We found out that a vortex can come with a stunning price tag, too. Some estimates run as high as $5 billion for this one. Think lost productivity in the workplace, less shopping, cancelled vacations and (gulp) those heating bills that will soon turn up in the mailbox.
Another frigid fun fact: there’s such a thing as too cold for polar bears. Apparently Anana, a bear at Lincoln Park Zoo in Chicago, had to stay inside Monday because she lacks the whale blubber in her diet that gives her outdoor-dwelling peers their nice, thick layer of insulating fat.

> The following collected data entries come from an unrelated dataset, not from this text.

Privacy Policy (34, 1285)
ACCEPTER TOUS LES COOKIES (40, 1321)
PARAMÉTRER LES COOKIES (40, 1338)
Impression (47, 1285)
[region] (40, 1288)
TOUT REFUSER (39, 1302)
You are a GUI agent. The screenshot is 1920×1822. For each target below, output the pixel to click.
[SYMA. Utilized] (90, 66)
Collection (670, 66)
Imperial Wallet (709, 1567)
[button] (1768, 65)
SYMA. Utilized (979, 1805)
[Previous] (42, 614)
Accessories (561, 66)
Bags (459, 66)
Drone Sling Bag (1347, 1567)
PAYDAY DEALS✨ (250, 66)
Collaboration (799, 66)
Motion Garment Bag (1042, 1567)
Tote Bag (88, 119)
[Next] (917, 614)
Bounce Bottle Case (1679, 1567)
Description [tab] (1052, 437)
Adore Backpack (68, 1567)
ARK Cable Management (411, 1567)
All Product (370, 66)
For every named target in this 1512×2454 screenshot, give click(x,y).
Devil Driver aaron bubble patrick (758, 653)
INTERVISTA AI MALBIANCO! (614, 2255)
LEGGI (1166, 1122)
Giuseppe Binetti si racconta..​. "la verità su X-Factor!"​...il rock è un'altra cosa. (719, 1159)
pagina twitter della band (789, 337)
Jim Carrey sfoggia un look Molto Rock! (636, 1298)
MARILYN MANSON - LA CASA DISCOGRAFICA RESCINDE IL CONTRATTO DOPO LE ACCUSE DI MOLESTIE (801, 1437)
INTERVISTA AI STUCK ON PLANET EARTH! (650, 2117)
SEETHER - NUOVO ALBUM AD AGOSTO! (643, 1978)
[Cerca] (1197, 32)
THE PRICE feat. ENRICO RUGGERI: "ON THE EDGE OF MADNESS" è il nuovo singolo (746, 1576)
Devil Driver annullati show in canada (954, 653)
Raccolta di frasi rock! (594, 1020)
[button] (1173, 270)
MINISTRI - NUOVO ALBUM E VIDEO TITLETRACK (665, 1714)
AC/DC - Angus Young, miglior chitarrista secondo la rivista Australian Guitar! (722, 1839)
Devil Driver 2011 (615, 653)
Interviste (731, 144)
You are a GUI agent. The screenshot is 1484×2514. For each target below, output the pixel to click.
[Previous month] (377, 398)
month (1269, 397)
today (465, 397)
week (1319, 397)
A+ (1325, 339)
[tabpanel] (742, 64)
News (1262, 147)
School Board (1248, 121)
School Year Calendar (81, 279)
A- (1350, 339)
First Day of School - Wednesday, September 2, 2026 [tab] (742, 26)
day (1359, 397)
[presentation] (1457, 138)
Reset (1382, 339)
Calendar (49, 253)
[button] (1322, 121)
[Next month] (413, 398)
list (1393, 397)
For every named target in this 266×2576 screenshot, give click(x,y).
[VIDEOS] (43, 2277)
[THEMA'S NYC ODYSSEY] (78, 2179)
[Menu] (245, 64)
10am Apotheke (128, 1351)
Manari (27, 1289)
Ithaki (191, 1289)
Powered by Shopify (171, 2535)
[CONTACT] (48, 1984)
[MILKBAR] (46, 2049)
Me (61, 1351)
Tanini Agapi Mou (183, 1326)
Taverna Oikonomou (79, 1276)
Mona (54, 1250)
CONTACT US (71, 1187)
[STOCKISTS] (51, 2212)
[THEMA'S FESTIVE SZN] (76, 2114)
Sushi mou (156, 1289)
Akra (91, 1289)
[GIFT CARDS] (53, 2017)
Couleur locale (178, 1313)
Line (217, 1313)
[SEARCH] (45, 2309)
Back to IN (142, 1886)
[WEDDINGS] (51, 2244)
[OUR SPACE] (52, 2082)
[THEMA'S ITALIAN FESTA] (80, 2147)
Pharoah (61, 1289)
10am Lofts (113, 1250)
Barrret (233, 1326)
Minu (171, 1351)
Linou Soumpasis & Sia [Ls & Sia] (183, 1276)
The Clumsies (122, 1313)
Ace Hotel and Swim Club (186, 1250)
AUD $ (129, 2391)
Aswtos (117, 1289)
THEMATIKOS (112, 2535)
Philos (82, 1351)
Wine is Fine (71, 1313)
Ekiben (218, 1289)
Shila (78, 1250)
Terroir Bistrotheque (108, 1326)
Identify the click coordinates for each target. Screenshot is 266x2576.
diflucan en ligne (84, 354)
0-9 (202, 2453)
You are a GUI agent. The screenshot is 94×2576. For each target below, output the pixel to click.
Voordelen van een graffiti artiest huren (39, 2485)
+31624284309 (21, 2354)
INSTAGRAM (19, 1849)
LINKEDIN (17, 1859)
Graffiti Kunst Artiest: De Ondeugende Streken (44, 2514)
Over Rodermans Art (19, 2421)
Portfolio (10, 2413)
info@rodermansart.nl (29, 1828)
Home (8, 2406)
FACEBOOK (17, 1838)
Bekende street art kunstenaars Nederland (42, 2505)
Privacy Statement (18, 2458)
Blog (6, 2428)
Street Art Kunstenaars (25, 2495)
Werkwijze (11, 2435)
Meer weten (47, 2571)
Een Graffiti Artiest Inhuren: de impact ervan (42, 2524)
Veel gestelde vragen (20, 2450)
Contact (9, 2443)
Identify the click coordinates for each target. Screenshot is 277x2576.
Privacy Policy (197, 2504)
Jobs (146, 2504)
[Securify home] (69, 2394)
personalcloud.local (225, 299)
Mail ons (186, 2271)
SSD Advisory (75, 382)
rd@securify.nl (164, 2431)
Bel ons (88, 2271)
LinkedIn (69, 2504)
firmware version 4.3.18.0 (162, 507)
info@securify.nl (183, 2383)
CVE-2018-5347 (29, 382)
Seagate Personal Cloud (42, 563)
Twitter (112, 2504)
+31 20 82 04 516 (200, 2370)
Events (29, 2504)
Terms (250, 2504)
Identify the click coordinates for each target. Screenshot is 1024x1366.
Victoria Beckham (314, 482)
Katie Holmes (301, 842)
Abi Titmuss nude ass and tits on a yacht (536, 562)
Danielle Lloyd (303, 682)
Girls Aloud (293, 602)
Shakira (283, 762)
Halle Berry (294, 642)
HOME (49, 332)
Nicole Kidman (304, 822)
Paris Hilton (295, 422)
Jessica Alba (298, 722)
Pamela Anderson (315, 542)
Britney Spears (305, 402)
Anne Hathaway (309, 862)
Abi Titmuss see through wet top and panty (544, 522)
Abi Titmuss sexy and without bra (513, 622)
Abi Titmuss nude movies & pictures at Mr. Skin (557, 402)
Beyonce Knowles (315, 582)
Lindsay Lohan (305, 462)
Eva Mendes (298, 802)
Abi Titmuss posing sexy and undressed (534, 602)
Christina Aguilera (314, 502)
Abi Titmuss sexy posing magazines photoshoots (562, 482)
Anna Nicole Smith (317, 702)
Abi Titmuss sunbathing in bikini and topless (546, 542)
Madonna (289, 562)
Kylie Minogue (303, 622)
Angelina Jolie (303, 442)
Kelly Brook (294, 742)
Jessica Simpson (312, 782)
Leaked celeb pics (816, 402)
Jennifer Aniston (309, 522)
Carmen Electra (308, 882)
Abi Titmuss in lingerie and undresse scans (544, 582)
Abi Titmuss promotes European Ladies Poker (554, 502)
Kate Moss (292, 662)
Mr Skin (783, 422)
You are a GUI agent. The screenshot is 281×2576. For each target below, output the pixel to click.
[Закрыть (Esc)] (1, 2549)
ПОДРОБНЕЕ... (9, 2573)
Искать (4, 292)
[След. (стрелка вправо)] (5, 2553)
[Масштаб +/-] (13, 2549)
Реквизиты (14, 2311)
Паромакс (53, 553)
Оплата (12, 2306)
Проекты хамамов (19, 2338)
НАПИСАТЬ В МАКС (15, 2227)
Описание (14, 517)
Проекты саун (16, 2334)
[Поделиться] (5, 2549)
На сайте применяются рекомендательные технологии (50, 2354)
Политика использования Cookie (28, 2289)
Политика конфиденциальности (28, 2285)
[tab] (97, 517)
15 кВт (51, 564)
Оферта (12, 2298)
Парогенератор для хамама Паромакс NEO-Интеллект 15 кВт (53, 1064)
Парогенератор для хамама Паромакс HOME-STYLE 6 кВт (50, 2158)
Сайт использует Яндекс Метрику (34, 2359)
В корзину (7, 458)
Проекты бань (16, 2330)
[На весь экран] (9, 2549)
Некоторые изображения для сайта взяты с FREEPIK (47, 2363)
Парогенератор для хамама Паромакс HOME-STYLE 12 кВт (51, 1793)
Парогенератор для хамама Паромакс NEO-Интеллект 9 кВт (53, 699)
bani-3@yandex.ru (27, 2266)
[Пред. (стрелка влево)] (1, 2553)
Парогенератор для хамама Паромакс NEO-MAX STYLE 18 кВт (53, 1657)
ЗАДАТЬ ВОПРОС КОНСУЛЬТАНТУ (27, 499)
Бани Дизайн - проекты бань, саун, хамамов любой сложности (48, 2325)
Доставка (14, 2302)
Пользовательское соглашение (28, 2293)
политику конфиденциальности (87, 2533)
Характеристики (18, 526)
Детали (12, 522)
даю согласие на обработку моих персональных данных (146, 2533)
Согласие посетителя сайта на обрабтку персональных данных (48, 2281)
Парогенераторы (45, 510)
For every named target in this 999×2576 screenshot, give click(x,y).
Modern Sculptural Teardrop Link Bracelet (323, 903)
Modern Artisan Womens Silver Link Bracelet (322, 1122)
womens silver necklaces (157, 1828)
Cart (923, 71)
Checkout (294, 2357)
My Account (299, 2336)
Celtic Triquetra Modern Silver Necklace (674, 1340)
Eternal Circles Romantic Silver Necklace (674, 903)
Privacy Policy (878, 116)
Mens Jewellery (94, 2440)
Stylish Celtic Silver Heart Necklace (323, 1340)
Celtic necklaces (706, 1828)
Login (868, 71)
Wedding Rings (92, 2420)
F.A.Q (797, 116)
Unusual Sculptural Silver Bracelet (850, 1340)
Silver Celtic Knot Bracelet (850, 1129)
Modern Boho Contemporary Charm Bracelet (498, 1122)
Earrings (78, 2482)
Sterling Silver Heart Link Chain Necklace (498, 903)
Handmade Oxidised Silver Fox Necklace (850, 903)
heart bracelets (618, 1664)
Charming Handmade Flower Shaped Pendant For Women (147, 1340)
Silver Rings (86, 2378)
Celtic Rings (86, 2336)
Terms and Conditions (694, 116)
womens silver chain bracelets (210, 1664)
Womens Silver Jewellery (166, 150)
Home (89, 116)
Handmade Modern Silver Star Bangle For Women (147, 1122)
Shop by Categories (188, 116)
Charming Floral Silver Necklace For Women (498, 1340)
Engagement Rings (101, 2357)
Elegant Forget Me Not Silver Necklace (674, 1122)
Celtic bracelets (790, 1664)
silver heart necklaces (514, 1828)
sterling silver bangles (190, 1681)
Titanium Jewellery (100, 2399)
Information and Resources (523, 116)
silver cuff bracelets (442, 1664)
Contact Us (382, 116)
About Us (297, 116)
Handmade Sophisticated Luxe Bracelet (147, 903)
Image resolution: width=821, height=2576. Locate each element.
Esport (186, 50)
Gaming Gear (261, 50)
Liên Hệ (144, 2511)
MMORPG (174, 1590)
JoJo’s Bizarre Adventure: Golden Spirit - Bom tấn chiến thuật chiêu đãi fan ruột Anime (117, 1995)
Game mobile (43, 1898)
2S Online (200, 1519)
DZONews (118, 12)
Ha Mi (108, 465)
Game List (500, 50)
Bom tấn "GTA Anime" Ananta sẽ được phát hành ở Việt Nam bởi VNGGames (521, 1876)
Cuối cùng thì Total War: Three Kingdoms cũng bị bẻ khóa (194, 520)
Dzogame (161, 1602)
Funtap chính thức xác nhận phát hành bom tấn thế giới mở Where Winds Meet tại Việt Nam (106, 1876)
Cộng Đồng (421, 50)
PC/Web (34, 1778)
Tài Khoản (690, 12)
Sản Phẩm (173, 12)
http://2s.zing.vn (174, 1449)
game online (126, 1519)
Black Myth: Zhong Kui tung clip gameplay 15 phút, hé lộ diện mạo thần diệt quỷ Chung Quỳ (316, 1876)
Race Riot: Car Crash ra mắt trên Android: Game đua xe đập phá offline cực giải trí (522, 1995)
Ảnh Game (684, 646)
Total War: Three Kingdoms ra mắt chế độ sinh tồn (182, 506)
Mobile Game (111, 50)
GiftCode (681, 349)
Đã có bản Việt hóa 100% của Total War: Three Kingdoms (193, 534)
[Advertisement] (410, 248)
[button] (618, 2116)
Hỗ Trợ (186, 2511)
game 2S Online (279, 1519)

It was also interesting to learn that prison is preferable to what we saw Monday. The Associated Press reported that an inmate named Robert Vick escaped Sunday from the minimum-security Kentucky prison housing him, only to change his mind almost immediately. Evidently he strode into a motel the following day, wearing his prison-issue khaki trousers, shorts and a light jacket, and expressing just one wish: to be put back in jail.
Fortunately, our homes mostly bear little resemblance to a jail. We can cope with a couple of days being stranded there. And no doubt there are more bitterly cold mercury readings yet ahead. There are still 10 weeks until the calendar says spring is here — and we all know the calendar fudges a bit with its promises of warmer temperatures.
I wonder if there’s any whale blubber in the fridge.